Wild ARC commonly admits birds suffering from conjunctivitis – an infection which can be spread between birds at feeders. In 2021, an outbreak of Salmonella resulted in many sick pine siskins in the Lower Mainland and south Vancouver Island. The disease is easily spread when birds come together at bird feeders. Wild ARC saw more than 50 pine siskins admitted that winter, with many showing signs of disease but few surviving due to the severity of their condition. In 2022, highly pathogenic avian influenza (HPAI) swept across the country, prompting the BC SPCA to call for bird feeders to be temporarily removed.
Get the facts on backyard bird feeding, and what you can do to keep birds safe.
Clean your feeder
Stay aware of local disease outbreaks, and remove your bird feeders during periods of risk. From conjunctivitis and salmonella to highly pathogenic avian influenza (HPAI), bird feeders are a common place for the spread of disease.
Prevent disease outbreaks by regularly cleaning your feeder:
- Discard any remaining seed before cleaning
- Wash feeder with soap and water – use a bottle brush for small spaces
- Wash feeder again with a 10% bleach solution for three minutes
- Rinse and air-dry completely
- Fill with fresh seed
- Repeat steps 1-5 every two weeks
Except for liquid feeders (e.g. hummingbird nectar feeders), the BC SPCA recommends only providing bird feeders in winter between October and March. In the spring and summer months, there is lots of natural food for birds. Plus, you can attract birds naturally with bird-friendly native plants.
Make a safe spot
Bird feeders can increase the risk of window strikes, predation, and conflicts with rodents and other wildlife attracted to the feeders. Keep birds safe:
- Prevent window strikes by placing feeders very close to windows – less than one metre away
- Use specialized window decals or tape to prevent window collisions and injury
- Place your feeders in protected areas, away from rain, snow and wind
Remember that backyard bird feeders can also attract cats – you can prevent problems by keeping your cat indoors, supervising outdoor time or buying a cat bib or Birdsbesafe collar cover, and encouraging your neighbours to do the same.

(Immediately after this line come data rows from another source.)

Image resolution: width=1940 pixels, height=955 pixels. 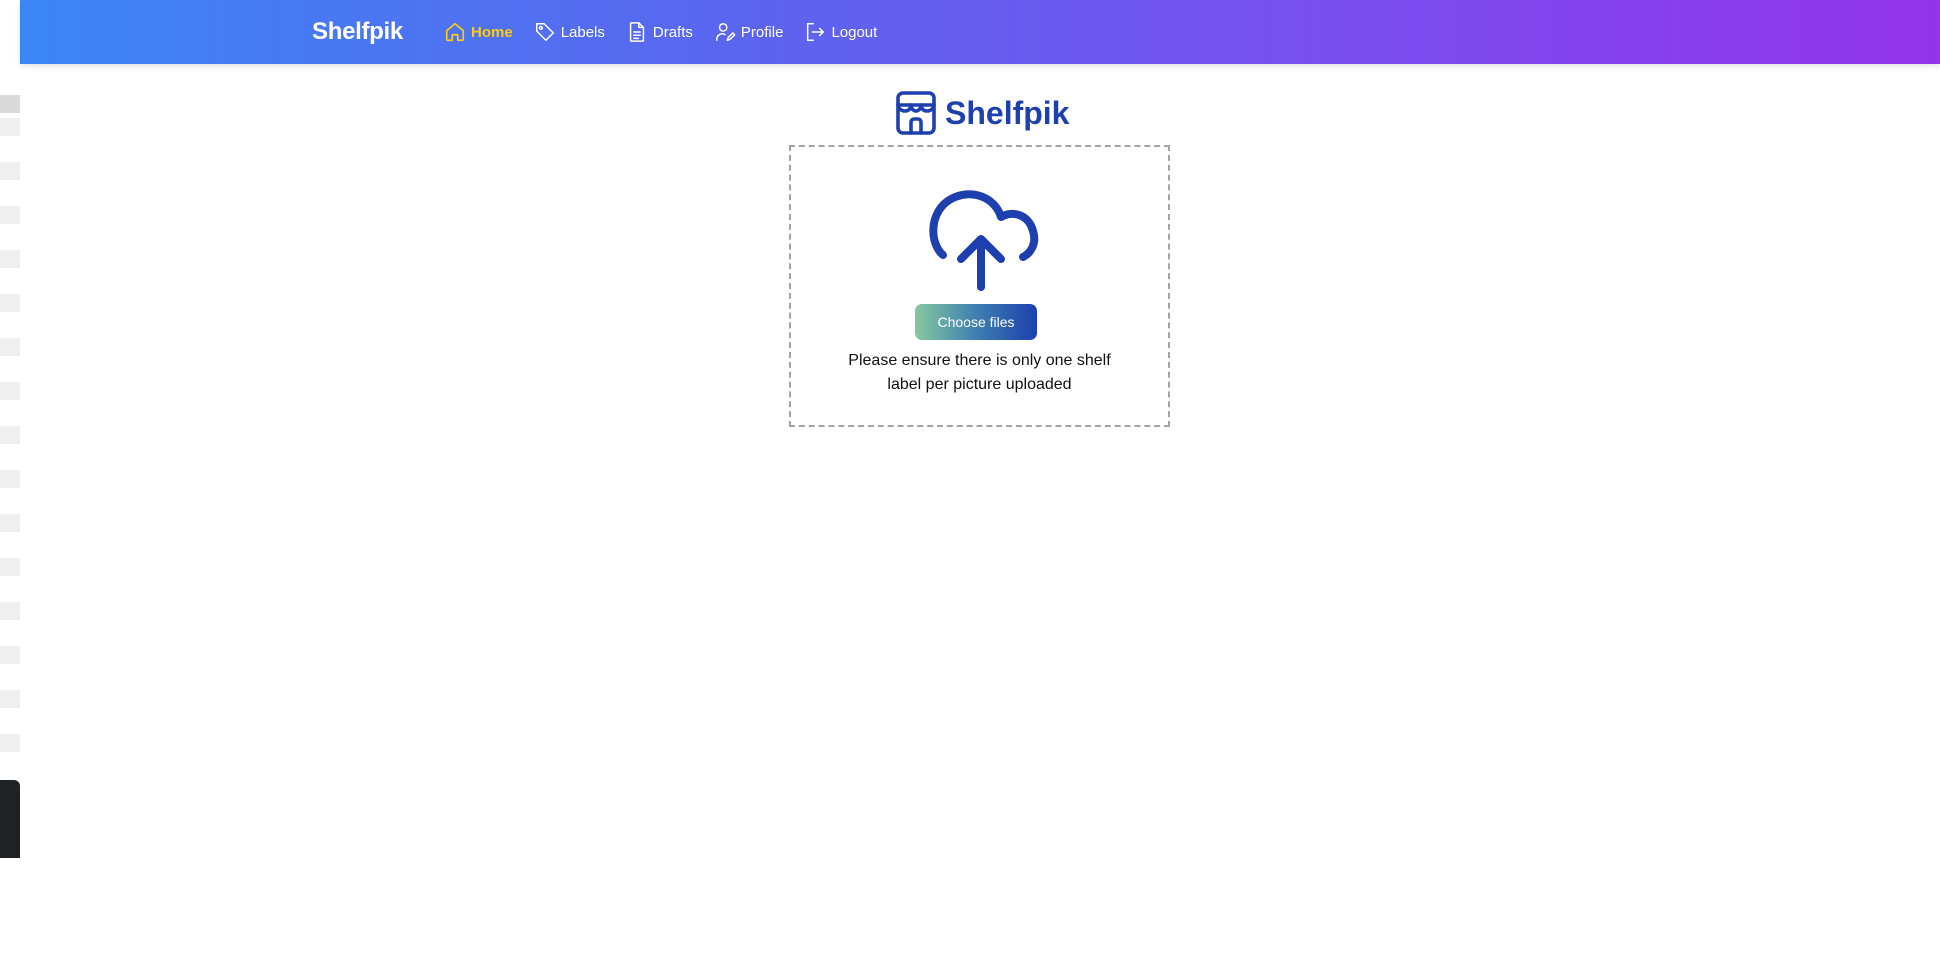 I want to click on page-hero: Shelfpik, so click(x=981, y=113).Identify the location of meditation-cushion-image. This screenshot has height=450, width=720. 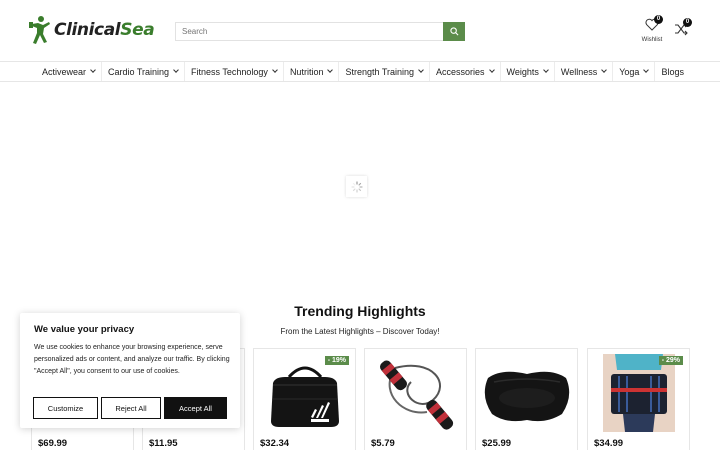
(527, 396).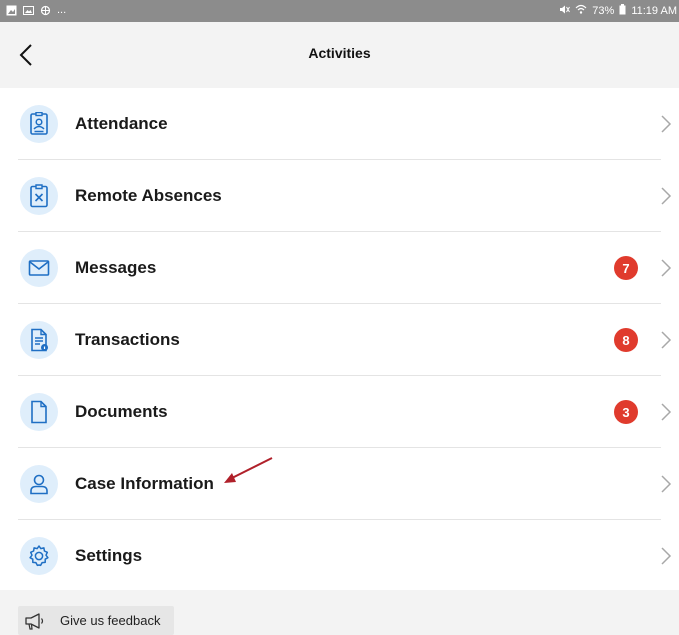 The width and height of the screenshot is (679, 635). I want to click on document-icon, so click(39, 412).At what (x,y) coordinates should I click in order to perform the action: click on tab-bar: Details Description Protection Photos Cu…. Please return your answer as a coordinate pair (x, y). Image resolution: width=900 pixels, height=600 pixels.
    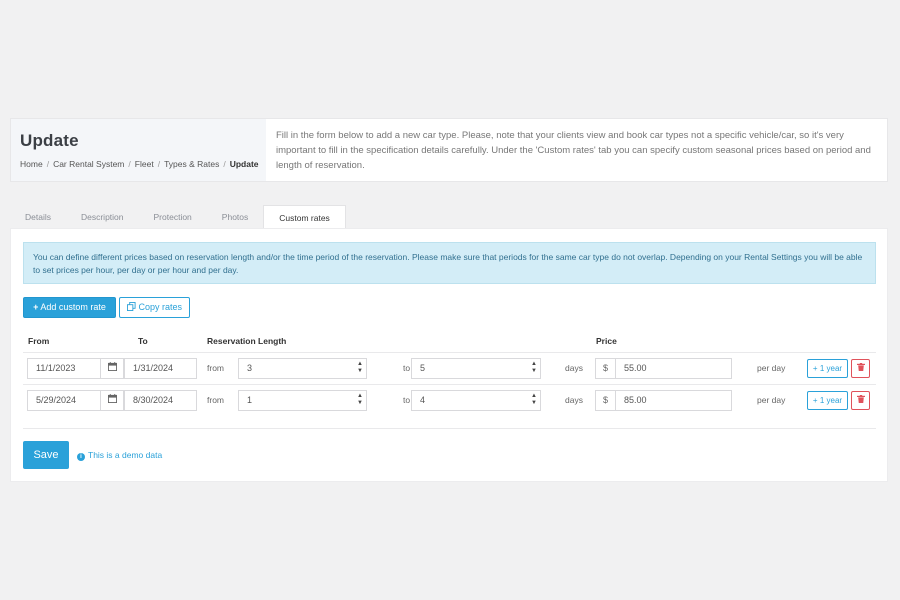
    Looking at the image, I should click on (178, 217).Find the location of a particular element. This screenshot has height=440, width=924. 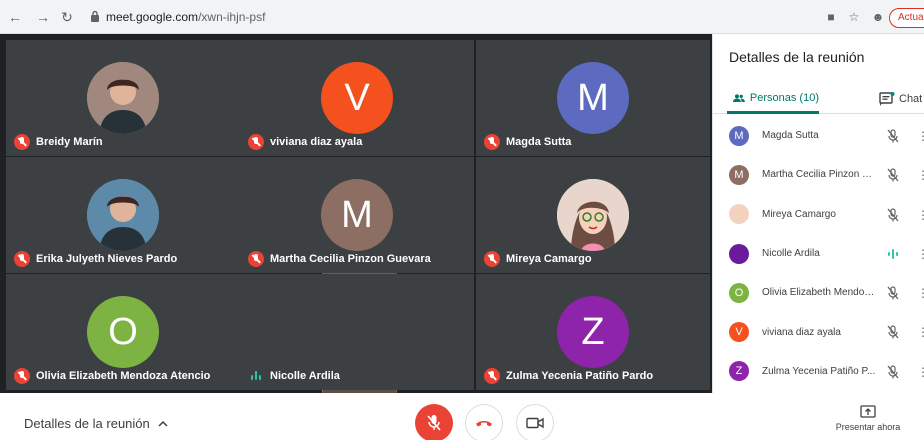

meeting-details-toggle: Detalles de la reunión is located at coordinates (96, 424).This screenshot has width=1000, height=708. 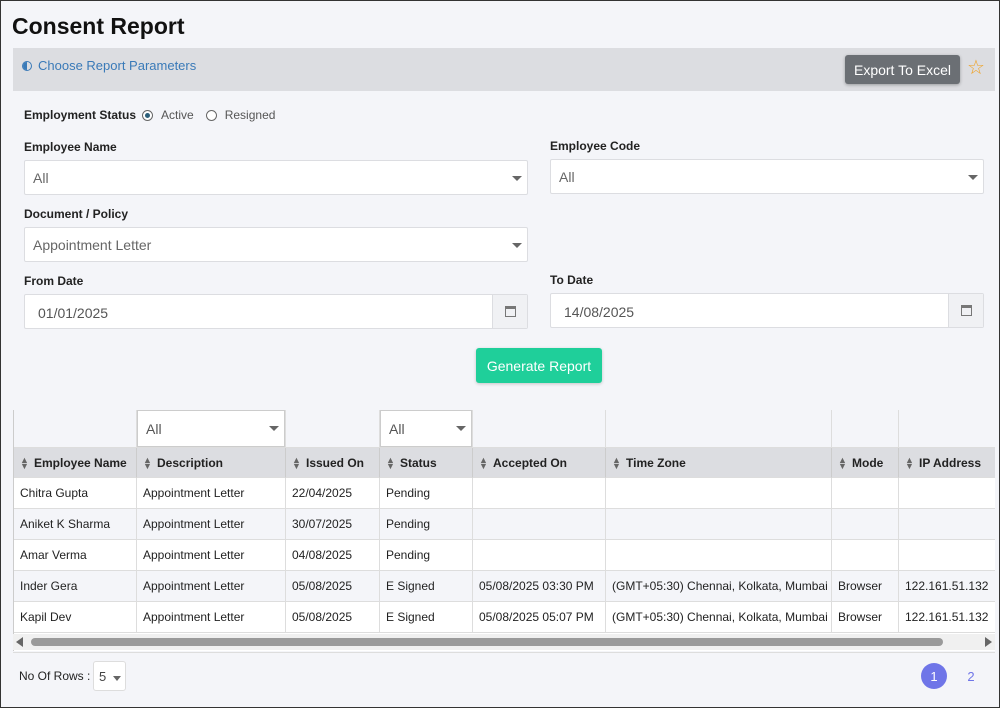 What do you see at coordinates (600, 312) in the screenshot?
I see `to-date-value: 14/08/2025` at bounding box center [600, 312]. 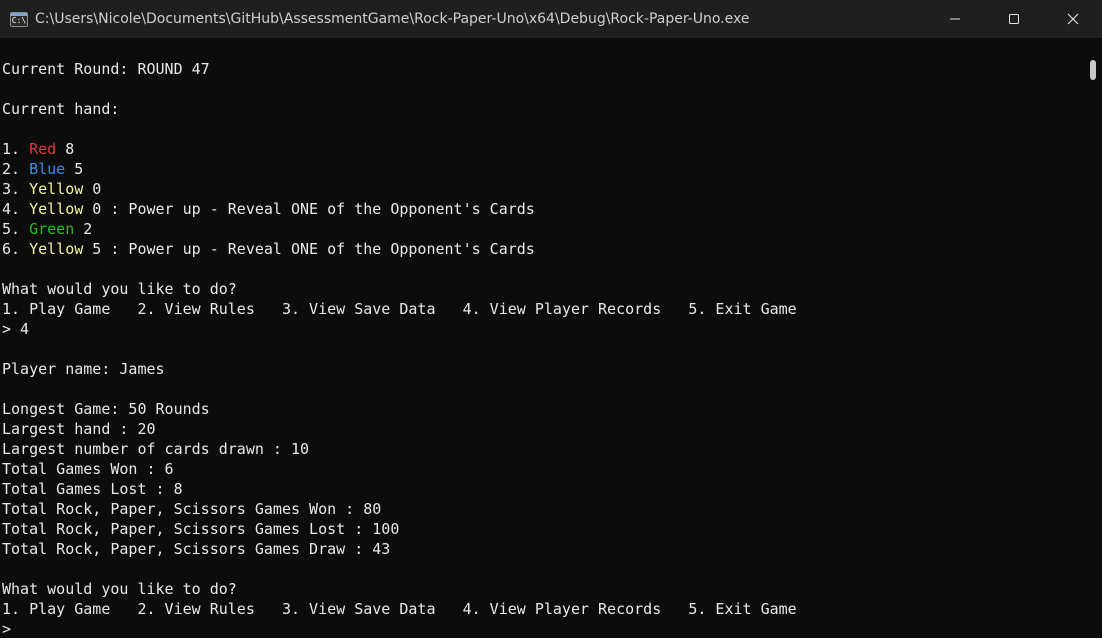 What do you see at coordinates (79, 429) in the screenshot?
I see `stat-line: Largest hand : 20` at bounding box center [79, 429].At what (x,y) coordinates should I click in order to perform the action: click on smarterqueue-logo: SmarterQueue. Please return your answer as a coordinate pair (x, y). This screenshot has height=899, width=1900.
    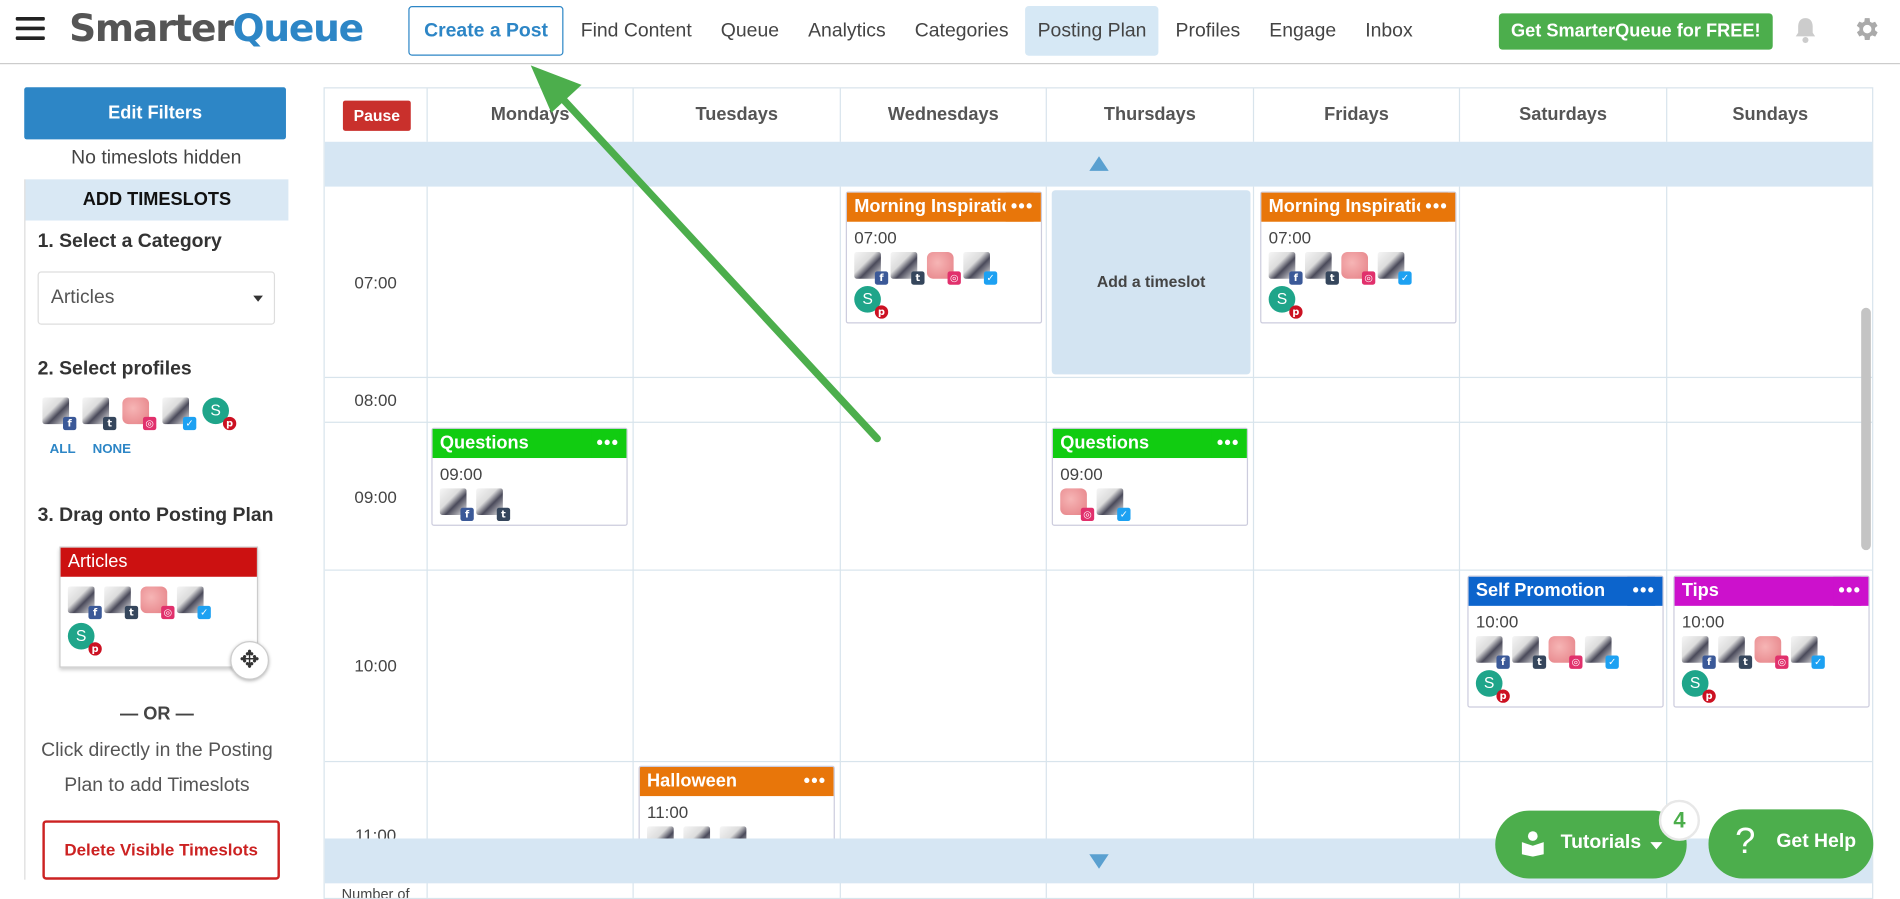
    Looking at the image, I should click on (216, 29). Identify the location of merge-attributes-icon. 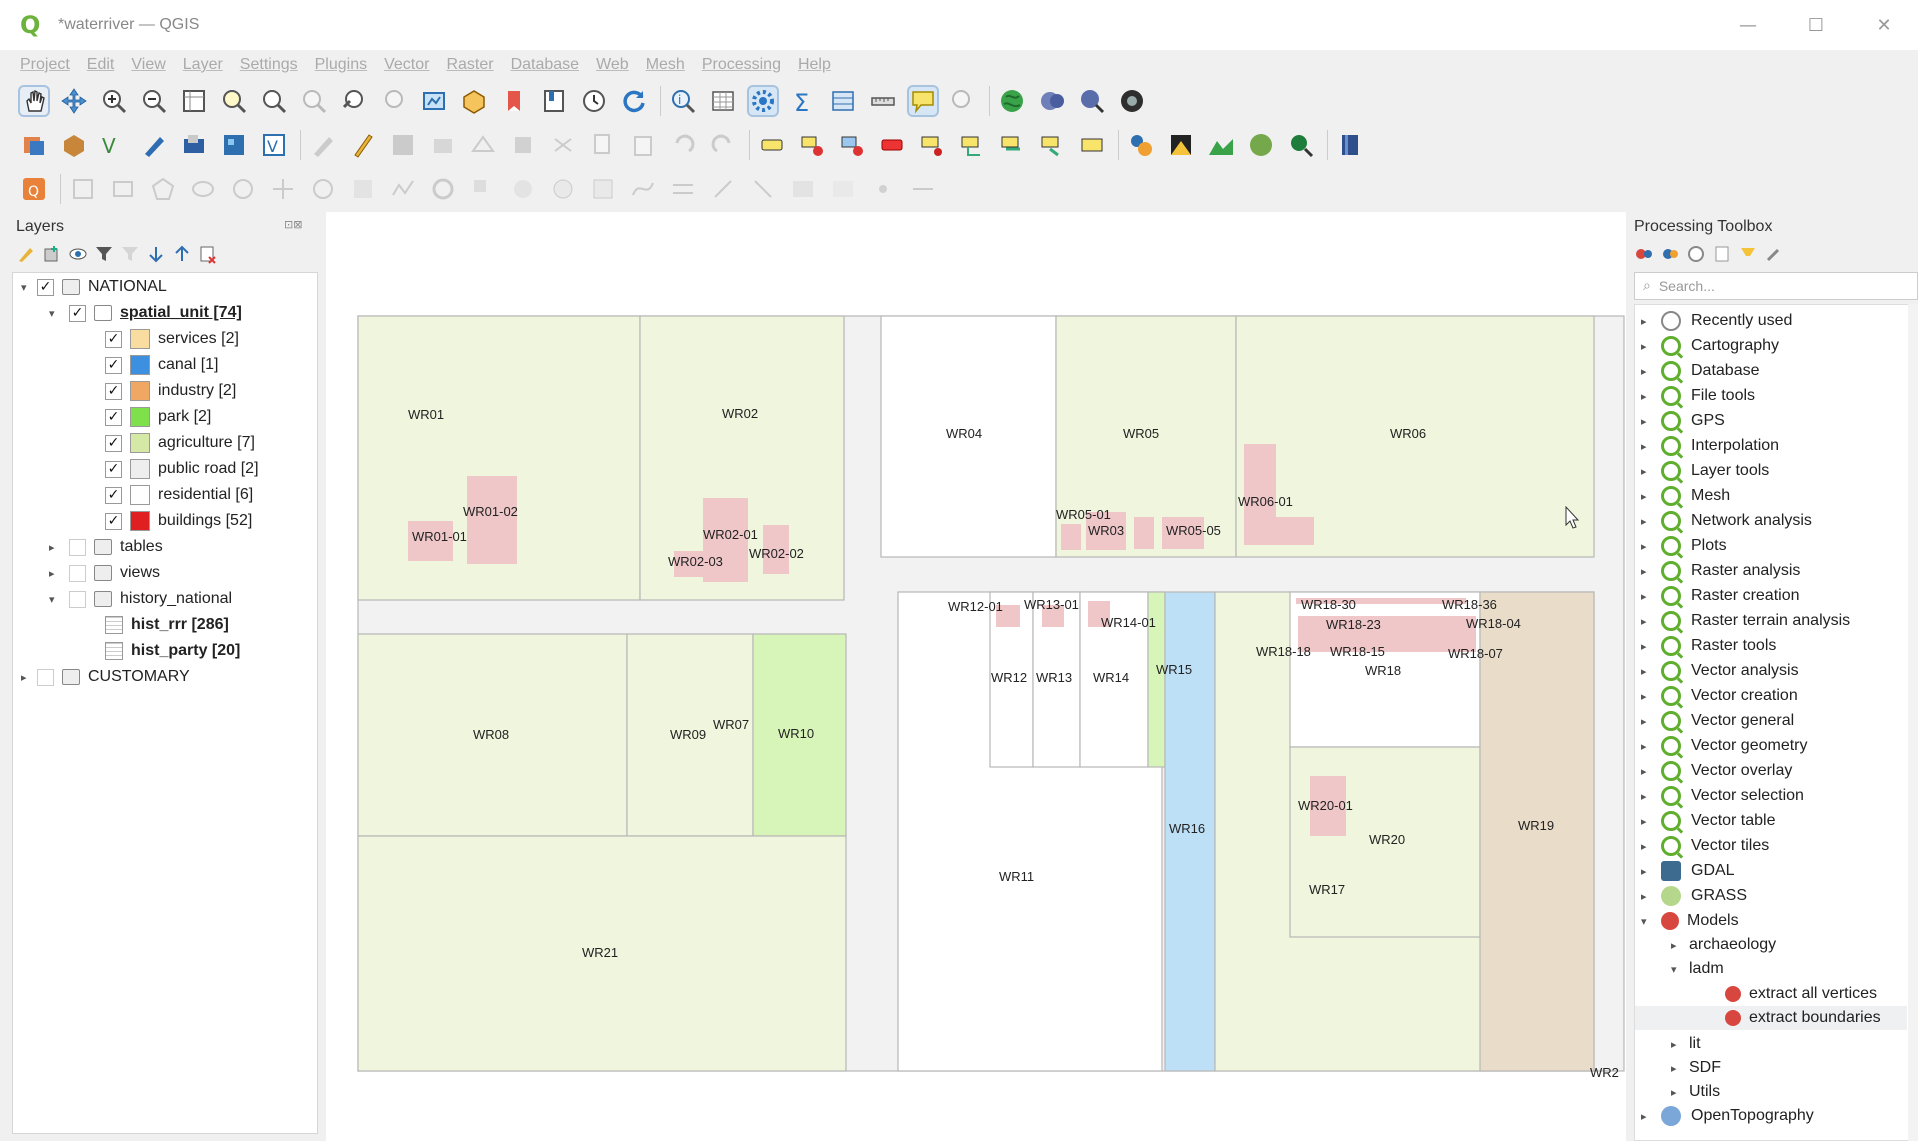
(843, 189).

For your seed and suet feeders, wildlife-proof your feeder, or look to purchase models that are designed this way. Prevent rodent problems by having a dish to collect fallen seed, and make sure to regularly clean up spilled seeds.
Consult your local bird feed or nature store to determine the right feed for the season and the species.
If you find a sick bird
If you see sick birds at your feeder or in the area, immediately remove your bird feeders and keep them down for one to two weeks before putting them back up clean and full of fresh seed. Sick birds may appear lethargic, unusually “fluffed up”, and may show signs irritation around the eyes, including redness, crustiness or swelling. Contact your local wildlife rehabilitation centre or the BC SPCA Animal Helpline for advice at 1-855-622-7722.
Liquid hummingbird feeders do not attract rodents and other wildlife, but they can attract ants and other insects, and can cause deadly fungal or bacteria infections if not cleaned thoroughly and regularly, or if the nectar is prepared improperly. Hummingbird feeders also have special considerations for the winter. Learn more about how to safely feed hummingbirds.
Ducks, geese, swans and gulls
Never feed birds like ducks, geese, swans, and gulls at parks, beaches or other areas. Some parks and municipalities have bylaws against feeding birds by hand (e.g. bread, rice and other human food) because it is so harmful for the birds. It causes them to suffer from malnutrition, bone deformation and death, creates conflict with humans, and contributes to environmental degradation and water pollution. The BC SPCA recommends parks and municipalities strongly discourage feeding through education, bylaws and enforcement.